→ Task requirements
Update the rows, starting at the beginning of the rows and ending at the line containing "Action: pyautogui.click(x=115, y=373)", and reproduce them with "magnifier" changed to "magnifying glass" and nothing else altered.

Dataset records
· · · ·

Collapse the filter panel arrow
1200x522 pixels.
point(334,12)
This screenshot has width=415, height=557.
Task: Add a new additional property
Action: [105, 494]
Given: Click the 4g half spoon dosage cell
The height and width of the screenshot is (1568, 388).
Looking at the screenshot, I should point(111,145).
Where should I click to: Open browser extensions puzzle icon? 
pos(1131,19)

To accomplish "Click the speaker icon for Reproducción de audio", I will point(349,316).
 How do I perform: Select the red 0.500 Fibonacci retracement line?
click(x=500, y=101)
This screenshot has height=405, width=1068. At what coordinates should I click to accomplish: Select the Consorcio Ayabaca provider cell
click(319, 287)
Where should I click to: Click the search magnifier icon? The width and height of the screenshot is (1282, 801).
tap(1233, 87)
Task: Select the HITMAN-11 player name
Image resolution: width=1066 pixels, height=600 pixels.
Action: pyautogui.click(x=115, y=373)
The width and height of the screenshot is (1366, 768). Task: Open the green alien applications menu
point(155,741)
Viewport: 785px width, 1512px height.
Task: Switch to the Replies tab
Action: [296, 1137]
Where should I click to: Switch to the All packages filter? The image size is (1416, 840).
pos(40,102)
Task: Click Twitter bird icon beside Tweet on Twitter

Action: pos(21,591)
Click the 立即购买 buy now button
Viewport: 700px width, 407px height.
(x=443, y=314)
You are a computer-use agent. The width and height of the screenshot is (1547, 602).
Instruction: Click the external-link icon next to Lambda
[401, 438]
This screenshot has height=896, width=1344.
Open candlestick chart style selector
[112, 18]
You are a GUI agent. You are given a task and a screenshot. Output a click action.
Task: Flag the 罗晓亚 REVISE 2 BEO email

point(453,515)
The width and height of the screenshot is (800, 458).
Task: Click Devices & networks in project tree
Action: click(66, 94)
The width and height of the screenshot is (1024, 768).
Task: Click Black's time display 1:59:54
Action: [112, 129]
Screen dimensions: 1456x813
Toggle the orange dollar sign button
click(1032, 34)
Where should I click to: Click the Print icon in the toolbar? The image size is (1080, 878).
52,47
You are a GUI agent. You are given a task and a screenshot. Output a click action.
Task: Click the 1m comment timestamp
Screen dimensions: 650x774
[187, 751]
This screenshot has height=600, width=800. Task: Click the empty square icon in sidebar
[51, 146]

· · · ·

→ Output of the exercise
Collapse the filter panel arrow
1200x522 pixels.
point(334,12)
This screenshot has width=415, height=557.
Task: Add a new additional property
Action: [105, 494]
Given: Click the 4g half spoon dosage cell
The height and width of the screenshot is (1568, 388).
Looking at the screenshot, I should point(111,145).
Where should I click to: Open browser extensions puzzle icon? 
pos(1131,19)

To accomplish "Click the speaker icon for Reproducción de audio", I will point(349,316).
 How do I perform: Select the red 0.500 Fibonacci retracement line?
click(x=500, y=101)
This screenshot has height=405, width=1068. At what coordinates should I click to accomplish: Select the Consorcio Ayabaca provider cell
click(319, 287)
Where should I click to: Click the search magnifying glass icon? The width and height of the screenshot is (1282, 801).
tap(1233, 87)
Task: Select the HITMAN-11 player name
Image resolution: width=1066 pixels, height=600 pixels.
Action: pyautogui.click(x=115, y=373)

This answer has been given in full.